» Task prompt
Reproduce only what runs from the line containing "Leadership (246, 661)" to the line containing "Twitter (42, 278)" in the records below, inclusive. Keep it exact, and keep the pictures out.

[Collection entries]
[Start of Attachment]

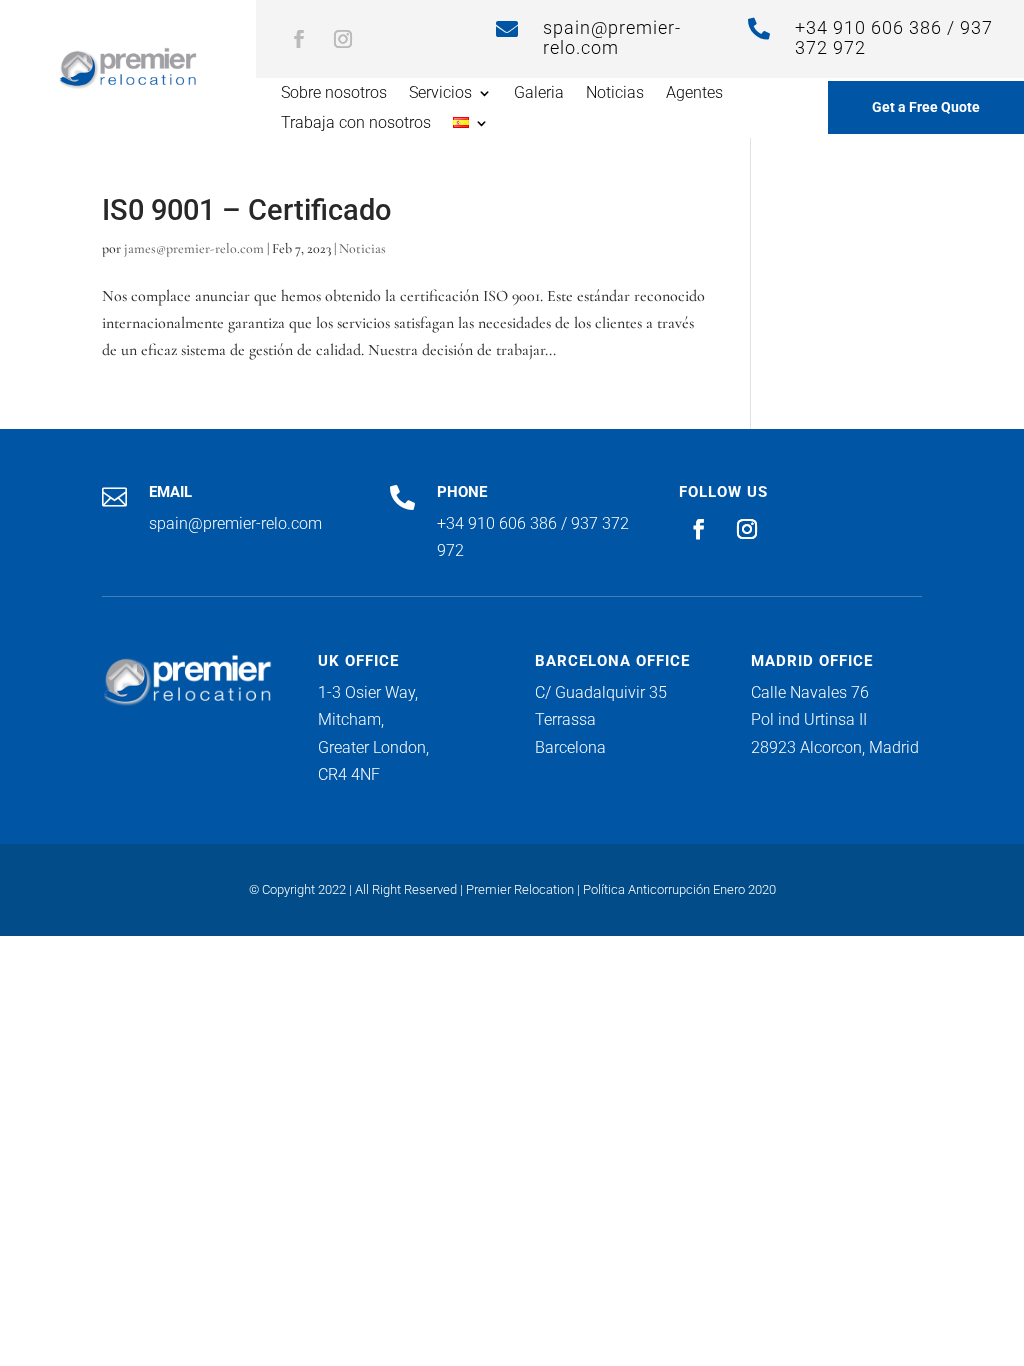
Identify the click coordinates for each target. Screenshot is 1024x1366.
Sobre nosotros (334, 94)
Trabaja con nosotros (356, 124)
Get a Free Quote (926, 107)
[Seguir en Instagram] (343, 39)
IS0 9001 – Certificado (246, 210)
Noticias (615, 94)
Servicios (440, 94)
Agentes (694, 94)
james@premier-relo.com (194, 248)
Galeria (539, 94)
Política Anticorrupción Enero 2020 (679, 889)
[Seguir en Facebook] (299, 39)
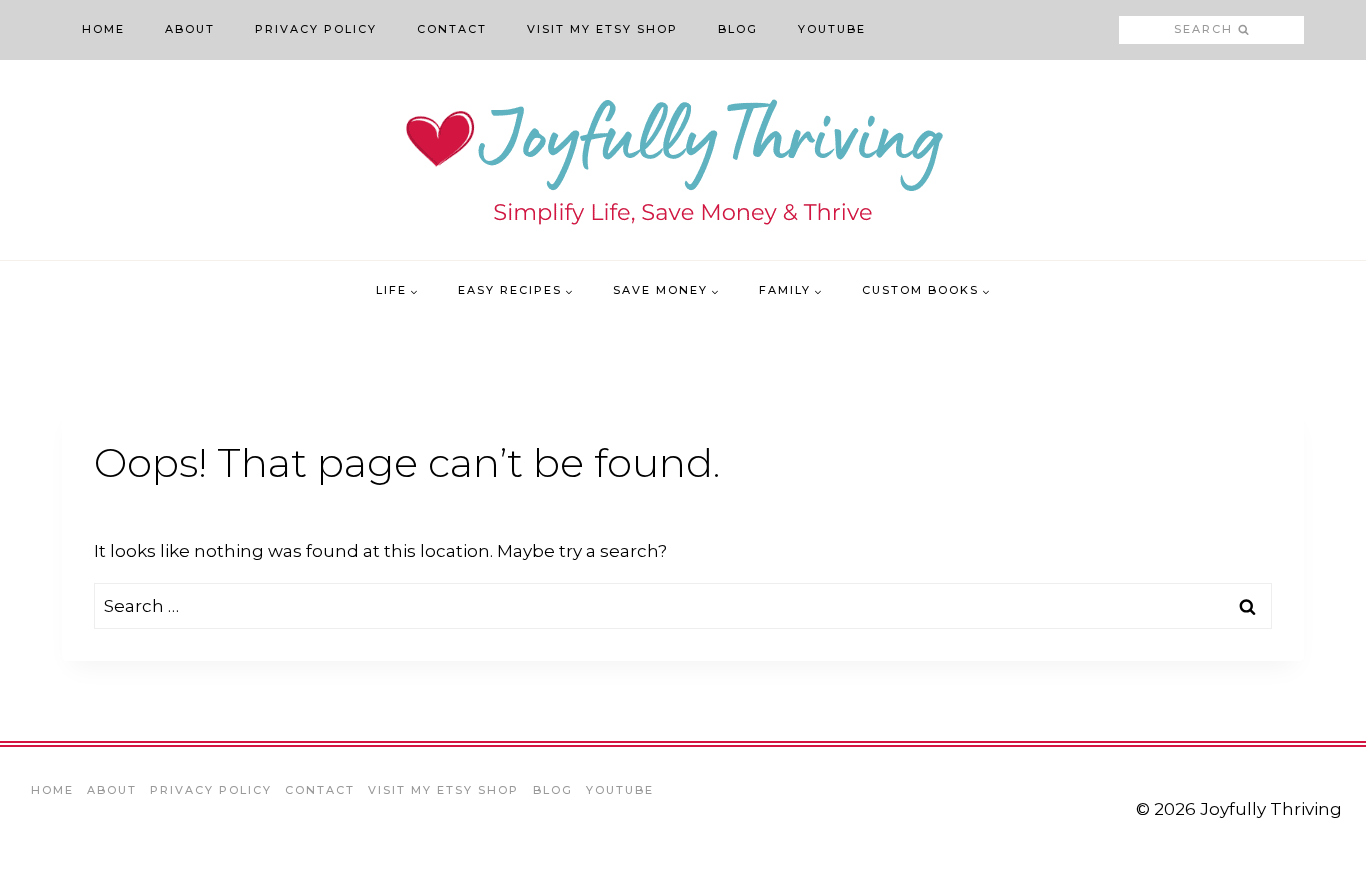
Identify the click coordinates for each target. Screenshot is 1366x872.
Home (103, 29)
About (190, 29)
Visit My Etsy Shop (602, 29)
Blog (738, 29)
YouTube (832, 29)
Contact (452, 29)
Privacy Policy (316, 29)
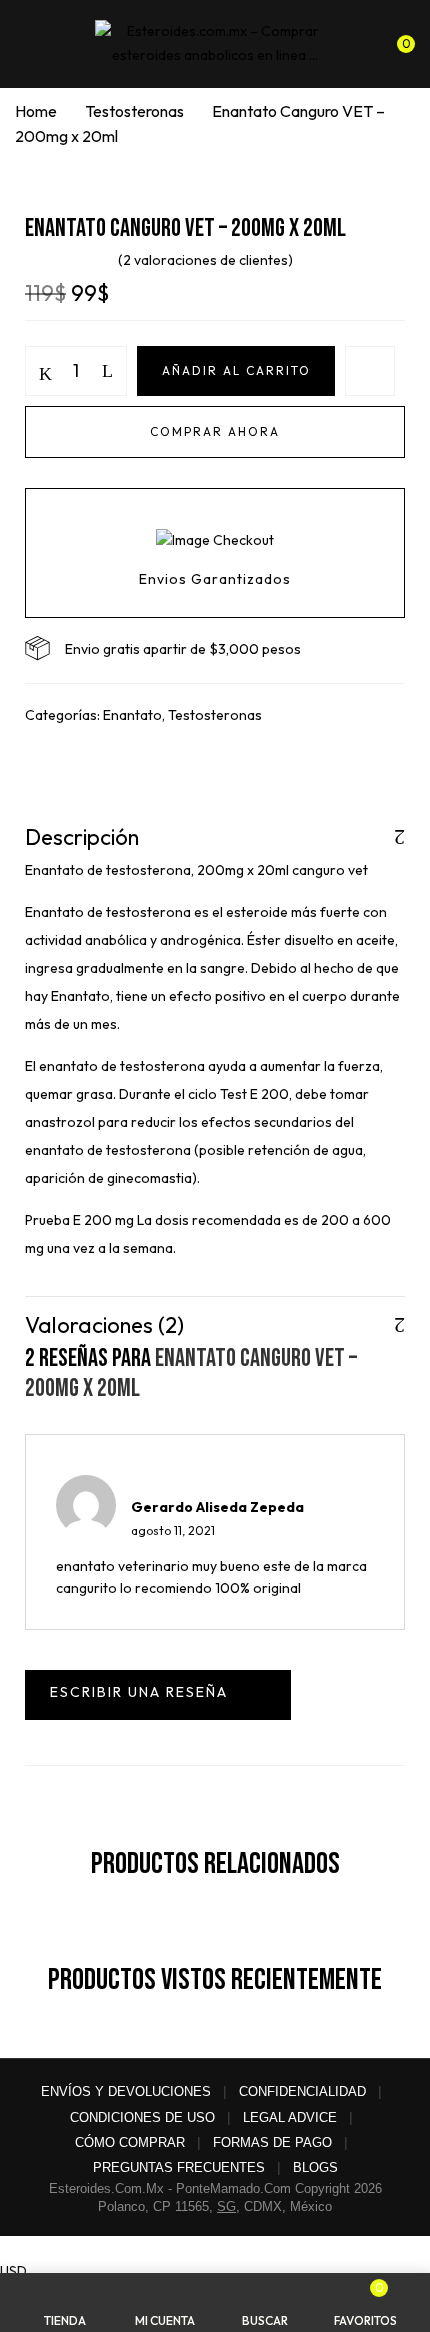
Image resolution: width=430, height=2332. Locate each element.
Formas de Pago (272, 2142)
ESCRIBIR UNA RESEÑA (158, 1695)
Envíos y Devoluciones (126, 2091)
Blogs (315, 2167)
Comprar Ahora (215, 431)
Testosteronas (134, 111)
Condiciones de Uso (142, 2117)
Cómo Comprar (130, 2142)
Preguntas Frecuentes (179, 2167)
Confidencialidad (302, 2091)
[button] (397, 40)
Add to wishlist (370, 371)
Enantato (132, 715)
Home (36, 111)
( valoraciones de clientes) (205, 260)
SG (226, 2206)
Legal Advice (290, 2117)
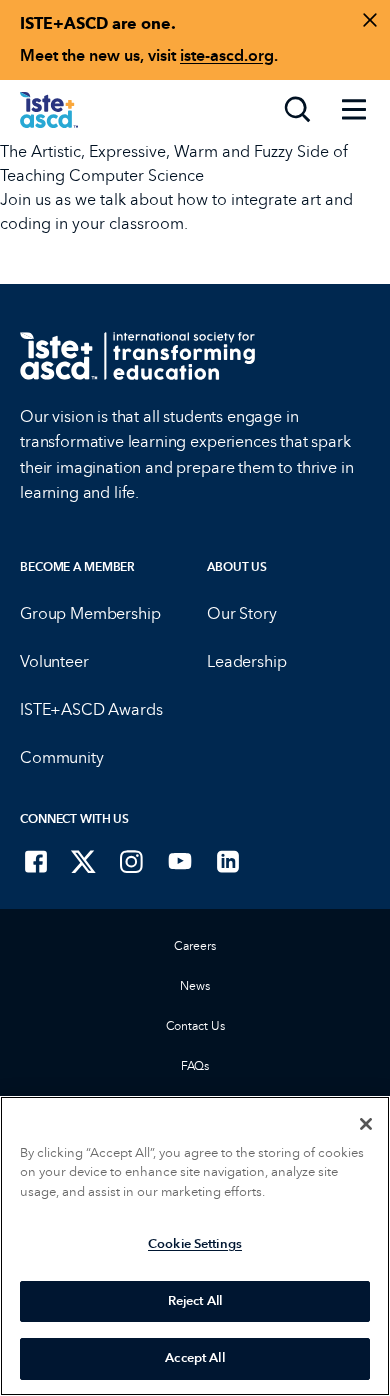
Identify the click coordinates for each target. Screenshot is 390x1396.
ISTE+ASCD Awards (91, 709)
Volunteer (54, 661)
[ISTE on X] (84, 861)
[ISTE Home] (49, 110)
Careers (194, 946)
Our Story (242, 613)
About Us (237, 567)
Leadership (246, 661)
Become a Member (77, 567)
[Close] (366, 1124)
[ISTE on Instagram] (132, 861)
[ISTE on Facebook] (36, 861)
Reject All (195, 1301)
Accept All (194, 1358)
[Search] (298, 110)
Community (62, 757)
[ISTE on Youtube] (180, 861)
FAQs (195, 1066)
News (195, 986)
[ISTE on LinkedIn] (228, 861)
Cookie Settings (195, 1244)
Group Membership (90, 613)
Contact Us (195, 1026)
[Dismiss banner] (370, 20)
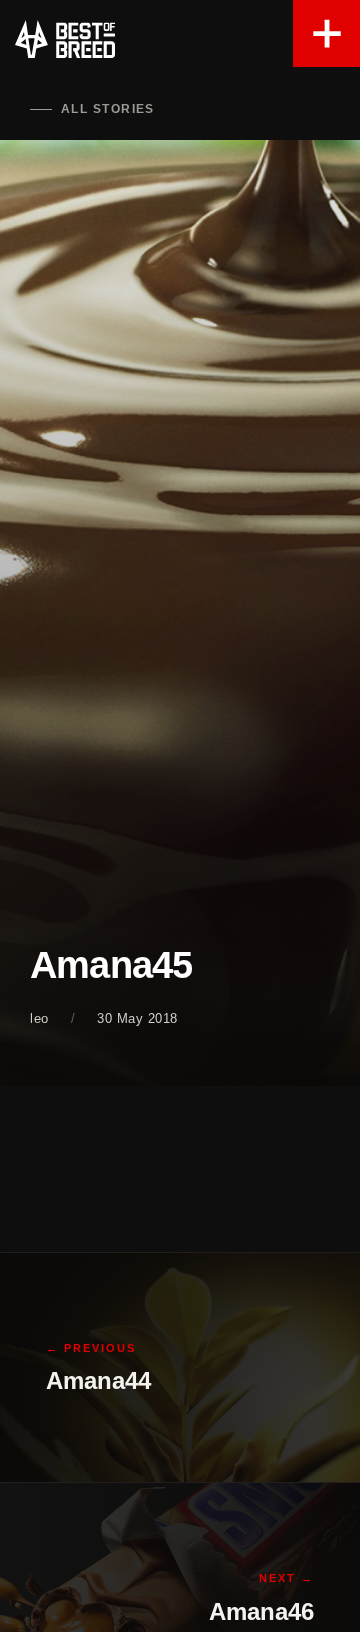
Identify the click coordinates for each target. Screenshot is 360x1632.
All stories (108, 109)
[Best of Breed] (65, 40)
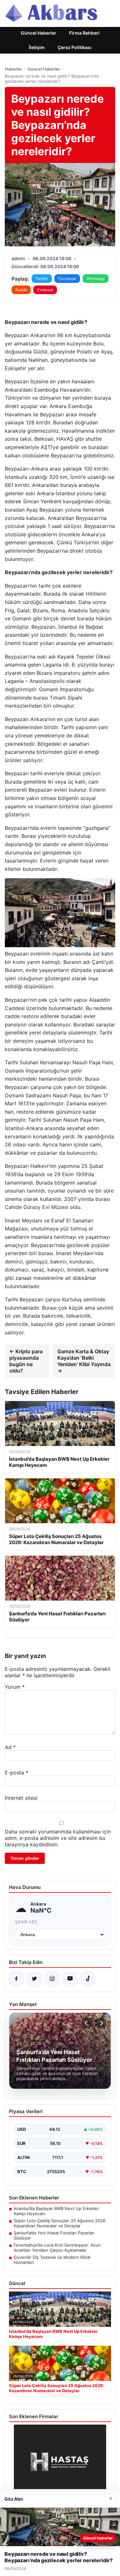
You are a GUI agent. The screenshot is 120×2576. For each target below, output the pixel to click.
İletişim (37, 47)
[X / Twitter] (34, 1979)
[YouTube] (70, 1979)
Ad (10, 1747)
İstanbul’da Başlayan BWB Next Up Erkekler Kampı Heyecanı (56, 2211)
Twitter (42, 278)
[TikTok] (88, 1979)
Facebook (67, 278)
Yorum (15, 1687)
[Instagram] (52, 1979)
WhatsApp (95, 278)
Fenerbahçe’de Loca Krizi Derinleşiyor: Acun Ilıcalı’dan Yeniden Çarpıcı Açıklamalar (57, 2247)
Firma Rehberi (84, 33)
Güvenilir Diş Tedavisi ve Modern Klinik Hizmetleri (52, 2260)
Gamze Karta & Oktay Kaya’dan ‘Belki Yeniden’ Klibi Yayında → (83, 1361)
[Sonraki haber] (100, 2023)
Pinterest (45, 289)
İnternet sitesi (21, 1798)
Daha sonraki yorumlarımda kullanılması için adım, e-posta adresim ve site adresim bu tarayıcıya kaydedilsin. (58, 1838)
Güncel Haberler (38, 33)
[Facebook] (16, 1979)
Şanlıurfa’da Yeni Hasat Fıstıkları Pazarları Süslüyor (54, 2235)
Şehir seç (26, 1921)
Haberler (13, 69)
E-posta (16, 1772)
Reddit (21, 289)
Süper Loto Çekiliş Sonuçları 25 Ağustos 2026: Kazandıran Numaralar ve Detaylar (60, 2223)
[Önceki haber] (87, 2023)
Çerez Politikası (75, 47)
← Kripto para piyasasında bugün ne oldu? (26, 1361)
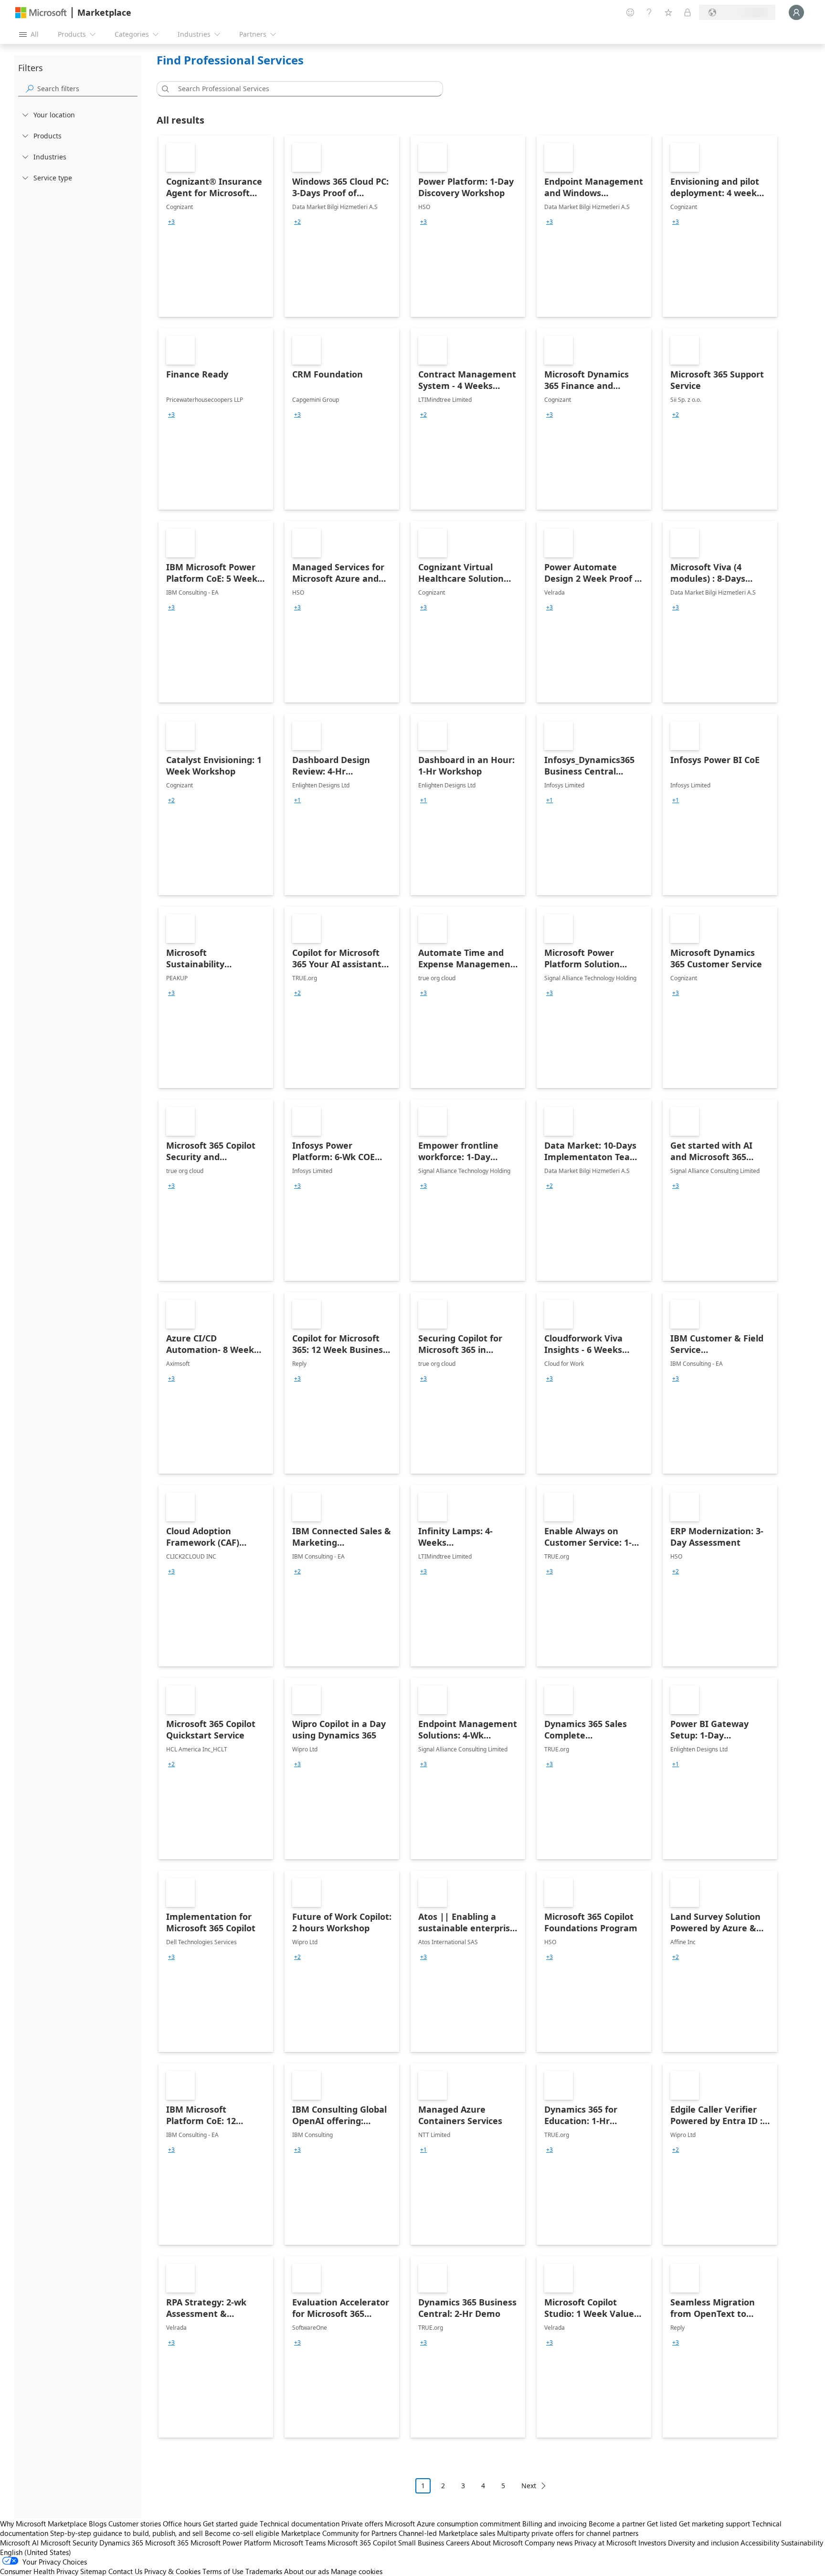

[End of Attachment]

» Exercise output
Leadership (246, 661)
Become a Member (77, 567)
[Close] (366, 1124)
[ISTE on Instagram] (132, 861)
[ISTE on Facebook] (36, 861)
Reject All (195, 1301)
Accept All (194, 1358)
[Search] (298, 110)
Community (62, 757)
[ISTE on Youtube] (180, 861)
FAQs (195, 1066)
News (195, 986)
[ISTE on LinkedIn] (228, 861)
Cookie Settings (195, 1244)
Group Membership (90, 613)
Contact Us (195, 1026)
[Dismiss banner] (370, 20)
Identify the click coordinates for each target. Screenshot is 360x1632.
All stories (108, 109)
[Best of Breed] (65, 40)
You are a GUI agent. The screenshot is 120×2576. For each target below, output the pixel to click.
İletişim (37, 47)
[X / Twitter] (34, 1979)
[YouTube] (70, 1979)
Ad (10, 1747)
İstanbul’da Başlayan BWB Next Up Erkekler Kampı Heyecanı (56, 2211)
Twitter (42, 278)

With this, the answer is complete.